Hat der Brexit das Kräfteverhältnis zwischen Arbeitgeber- und Arbeitnehmerseite verändert?
Auf jeden Fall. Die Regierung hat keinen Zweifel gelassen, auf wessen Seite sie definitiv nicht steht: auf der Seite der Beschäftigten. Die Streiks im Gesundheits- und Bildungswesen gegen schlechte Arbeitsbedingungen und Niedriglöhne hat sie umgehend zu einem fundamentalen Angriff per Gesetz auf das Streikrecht im öffentlichen Sektor genutzt. Ein kürzlich verabschiedetes Gesetz bestimmt, dass auch während eines Arbeitskampfes eine Grundversorgung an Dienstleistungen gewährleistet sein muss, etwa im Gesundheitswesen, bei der Feuerwehr oder bei der Bahn. Streikwillige
können unter Androhung von Kündigung zur Arbeit gezwungen werden.
Was hat das mit dem Brexit zu tun?
Der Zusammenhang ist doch klar: Nach dem Brexit braucht sich unsere Regierung keine Sorgen mehr zu machen, wegen eines solch klaren Verstoßes gegen geltendes EU-Recht vor dem Europäischen Gerichtshof verklagt zu werden.
Erschwert der Brexit die Kooperation zwischen den britischen Gewerkschaften und den Gewerkschaften in den EU-Ländern?

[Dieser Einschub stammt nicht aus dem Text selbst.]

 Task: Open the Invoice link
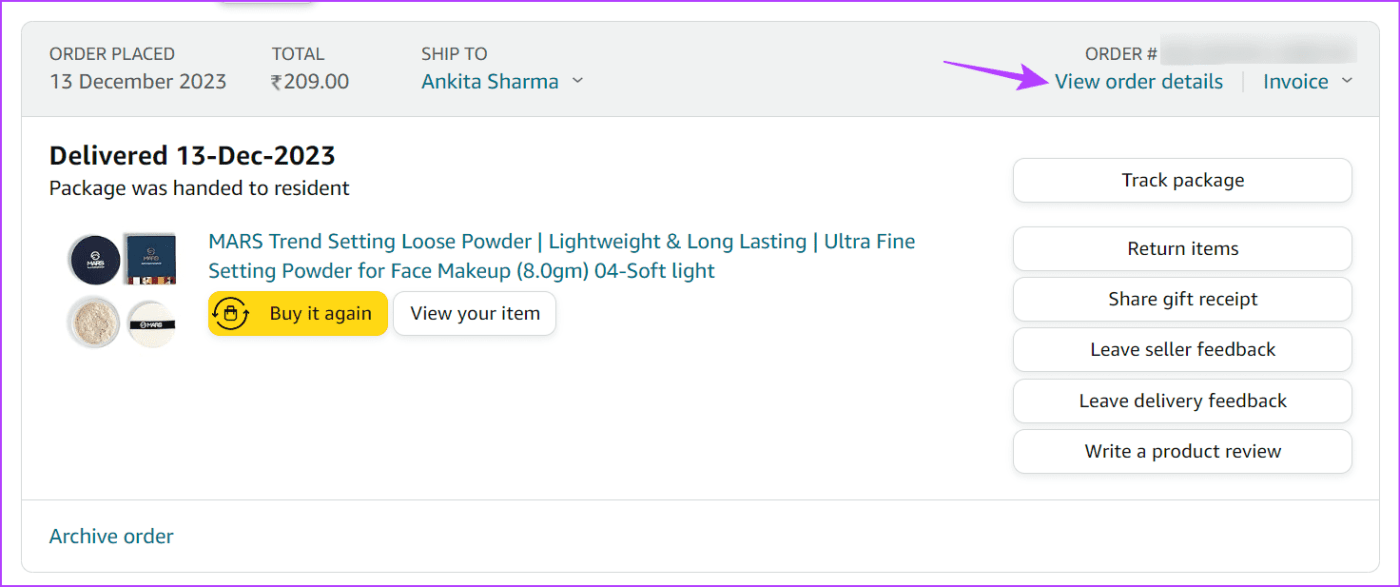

Im Gegenteil, die Kooperation ist wichtiger als je zuvor. Sie ist für uns sozusagen die Nabelschnur zur EU. Wir stehen nach wie vor in gutem und regelmäßigem Austausch, auch zum DGB. Außerdem entsendet die TUC Vertreter in ein Kontrollgremium, das die Einhaltung der zwischen der EU und Großbritannien getroffenen Handelsvereinbarungen überwacht – dazu gehören auch die Rechte von Beschäftigten. Wir pochen mit Nachdruck darauf, dass unsere Regierung sich an das Vertragswerk hält. Über den Angriff unserer Regierung auf das Streikrecht hat sich dieses Kontrollgremium bereits sehr besorgt gezeigt.

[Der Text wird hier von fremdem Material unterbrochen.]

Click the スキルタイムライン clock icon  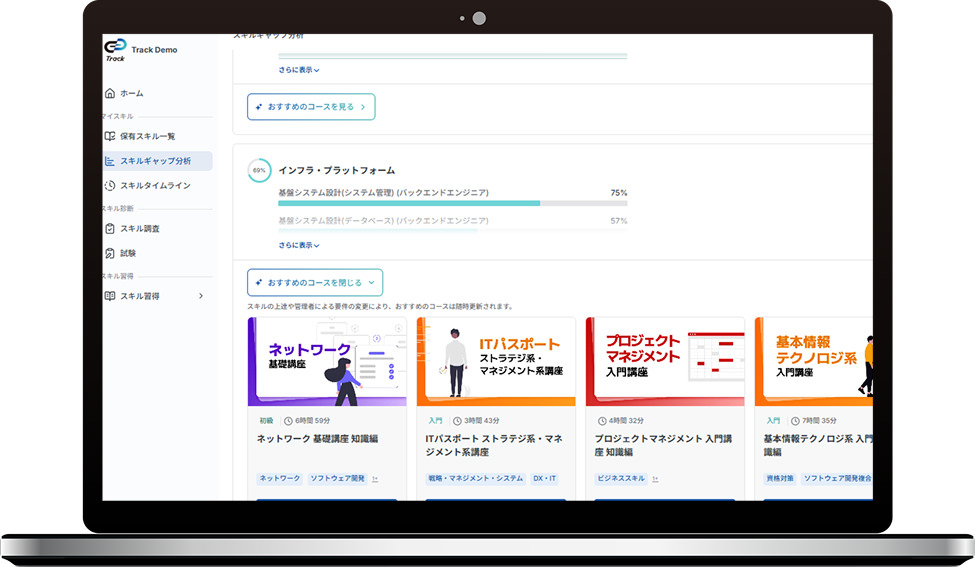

Hat sich die Perspektive auf Europa verengt?
Das ist leider so. In der Politik und auch in den Medien haben viele dieses unsägliche Narrativ der britischen Hybris übernommen, dass unser Land im Alleingang alles besser schafft. Das hat die politische Kultur vergiftet. Und selbst jetzt, wo jeder die Misere sieht, ist es unglaublich schwer, dieser Propagandaflut etwas entgegenzusetzen.
Wenn der Weg zurück in die EU unrealistisch ist, welchen Ausweg sehen Sie?

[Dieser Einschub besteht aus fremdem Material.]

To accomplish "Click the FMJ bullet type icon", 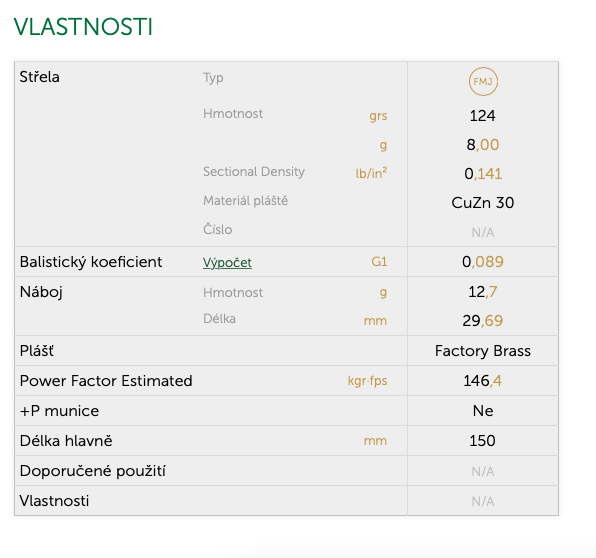I will pos(483,81).
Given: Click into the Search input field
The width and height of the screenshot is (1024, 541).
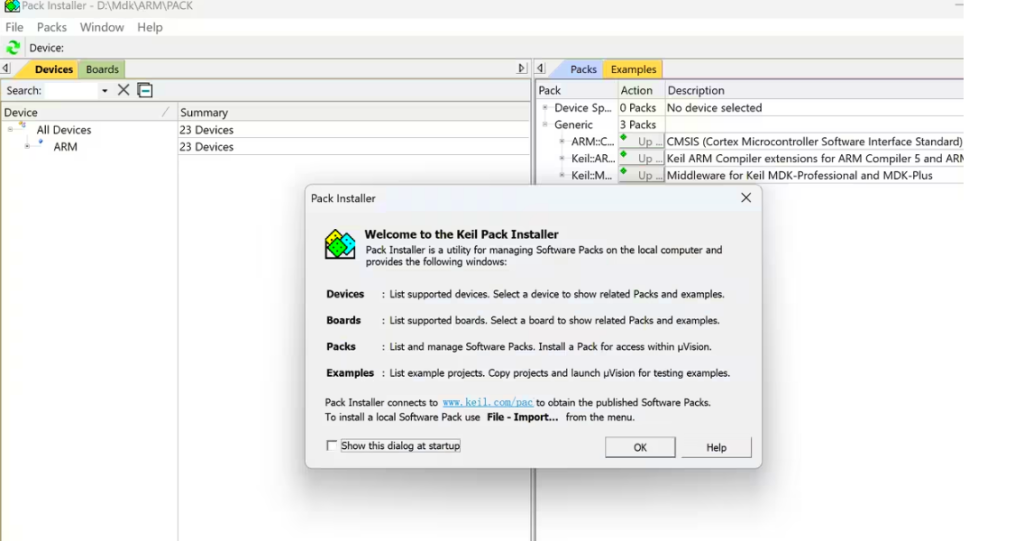Looking at the screenshot, I should 70,91.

Wir sehen – bei einem Regierungswechsel in Großbritannien – große Chancen für eine engere wirtschaftliche und soziale Verbindung unseres Landes mit der EU. Labour hat angekündigt, dass sie eine solche Strategie verfolgen würde, mit starkem Fokus auf dem Schutz der Rechte von Beschäftigten. Vielleicht könnte eine neue britische Regierung in einer solchen Partnerschaft auch ihr Gewicht geltend machen, damit die Arbeitnehmerrechte in Europa wieder stärker hochgehalten werden – gegen die starken neoliberalen Kräfte in der Union. Aber denken wir doch mal über Europa hinaus an das alptraumhafte Szenario mit Donald Trump, der wieder ins Weiße Haus einzieht: Da wird Großbritannien starke Verbündete brauchen – und die EU genauso.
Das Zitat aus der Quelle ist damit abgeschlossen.